-------- Provided text --------

Neurodegeneration and CNS Inflammation

Dr Colm Cunningham
Research Lecturer/Wellcome Trust Fellow
Phone: +353-1- 8968528
Fax: +353-1- 8963183
Location: TCIN (Lloyd Building) Room 4.04 and Room 4.41 (Office);
Trinity Biomedical Sciences Institute: Room 5.50, Extn 1853


View audio/video clip of Dr Cunningham talking about his research (mp4, 79.2MB)

My main research interests are in neurodegeneration and in brain inflammation. In particular, I am interested in how systemic insults such as infection, inflammation and injury interact with, and influence, ongoing neurodegeneration and associated brain inflammation. As a post-doctoral researcher I characterised the chronic inflammatory response to chronic CNS neurodegeneration in a number of neurodegenerative models including the ME7 model of prion disease, the G93A model of motor neuron disease and the optic nerve crush model of Wallerian degeneration. The tightly controlled nature of these chronic responses can be clearly distinguished from the acute CNS inflammation at the levels of cellular recruitment, activation and inflammatory mediator expression. I also have an ongoing interest in sickness behaviour responses induced by bacterial and viral infections/mimetics and our observation of an exaggeration of these responses in animals/persons with ongoing brain inflammation has brought 2 of my major interests together: Such responses in the aged or demented incorporate episodes of delirium, a phenomenon that remains unexplained and which now represents a major research interest for me. I was recently awarded a Wellcome Trust Fellowship to develop animal models of delirium during dementia and I maintain long-standing collaborations, with the department of Experimental Psychology in Oxford University and the CNS inflammation group in the University of Southampton, exploring some of these issues. Collectively, these avenues are aimed at moving towards defining the role of activated microglia in prion disease, Alzheimer’s disease and multiple sclerosis, while considering the impact of systemic infections on these neurodegenerative diseases. As an experimental approach, I believe in the need for the combined molecular, behavioural and neuropathological / neuroanatomical study of animal models of disease and CNS dysfunction.

-------- Information provided --------

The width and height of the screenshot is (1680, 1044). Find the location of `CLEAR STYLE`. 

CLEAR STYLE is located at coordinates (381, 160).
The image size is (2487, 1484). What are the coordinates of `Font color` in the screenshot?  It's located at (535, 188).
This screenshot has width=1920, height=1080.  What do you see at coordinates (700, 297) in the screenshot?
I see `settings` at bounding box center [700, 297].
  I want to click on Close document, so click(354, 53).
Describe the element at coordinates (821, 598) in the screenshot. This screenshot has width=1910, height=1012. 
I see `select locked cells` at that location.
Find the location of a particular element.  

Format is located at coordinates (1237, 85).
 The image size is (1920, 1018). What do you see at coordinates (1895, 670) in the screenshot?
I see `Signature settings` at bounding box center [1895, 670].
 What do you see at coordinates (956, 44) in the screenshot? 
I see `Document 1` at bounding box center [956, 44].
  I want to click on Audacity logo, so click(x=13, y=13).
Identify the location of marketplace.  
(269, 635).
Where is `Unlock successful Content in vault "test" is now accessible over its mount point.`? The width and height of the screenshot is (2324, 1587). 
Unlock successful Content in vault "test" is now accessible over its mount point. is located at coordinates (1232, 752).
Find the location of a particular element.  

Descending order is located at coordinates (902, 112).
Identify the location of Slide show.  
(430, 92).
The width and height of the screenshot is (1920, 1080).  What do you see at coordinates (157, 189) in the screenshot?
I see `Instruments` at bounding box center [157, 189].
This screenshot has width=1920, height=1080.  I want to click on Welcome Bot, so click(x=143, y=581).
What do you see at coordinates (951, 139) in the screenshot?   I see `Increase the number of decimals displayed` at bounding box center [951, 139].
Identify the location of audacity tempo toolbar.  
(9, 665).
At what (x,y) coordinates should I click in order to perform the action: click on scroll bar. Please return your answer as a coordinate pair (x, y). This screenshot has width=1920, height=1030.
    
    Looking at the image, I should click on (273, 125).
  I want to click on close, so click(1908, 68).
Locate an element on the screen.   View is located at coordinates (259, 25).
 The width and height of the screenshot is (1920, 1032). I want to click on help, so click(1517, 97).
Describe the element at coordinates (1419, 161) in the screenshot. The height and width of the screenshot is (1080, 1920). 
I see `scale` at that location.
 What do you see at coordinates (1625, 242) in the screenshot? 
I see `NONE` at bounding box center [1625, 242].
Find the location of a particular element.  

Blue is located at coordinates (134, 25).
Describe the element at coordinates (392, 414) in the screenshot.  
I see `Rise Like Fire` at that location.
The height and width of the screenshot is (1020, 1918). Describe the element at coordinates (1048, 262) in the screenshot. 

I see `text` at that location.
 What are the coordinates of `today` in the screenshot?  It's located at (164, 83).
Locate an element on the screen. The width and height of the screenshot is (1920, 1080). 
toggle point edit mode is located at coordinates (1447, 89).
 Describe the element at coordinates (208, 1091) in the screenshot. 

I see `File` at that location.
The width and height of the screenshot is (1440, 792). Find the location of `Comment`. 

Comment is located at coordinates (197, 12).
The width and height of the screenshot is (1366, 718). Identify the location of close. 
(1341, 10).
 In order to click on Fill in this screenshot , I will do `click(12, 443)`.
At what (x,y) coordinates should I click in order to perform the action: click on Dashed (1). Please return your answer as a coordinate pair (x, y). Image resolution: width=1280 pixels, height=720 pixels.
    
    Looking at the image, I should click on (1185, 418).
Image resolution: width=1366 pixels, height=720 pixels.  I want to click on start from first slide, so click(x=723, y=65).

--------

Aim of the exercise →
In the faculty profile text, extract the passage from "Neurodegeneration and CNS" up to and including "research (mp4, 79.2MB)". The records are not required for this work.

Solved problem →
Neurodegeneration and CNS Inflammation

Dr Colm Cunningham
Research Lecturer/Wellcome Trust Fellow
Phone: +353-1- 8968528
Fax: +353-1- 8963183
Location: TCIN (Lloyd Building) Room 4.04 and Room 4.41 (Office);
Trinity Biomedical Sciences Institute: Room 5.50, Extn 1853


View audio/video clip of Dr Cunningham talking about his research (mp4, 79.2MB)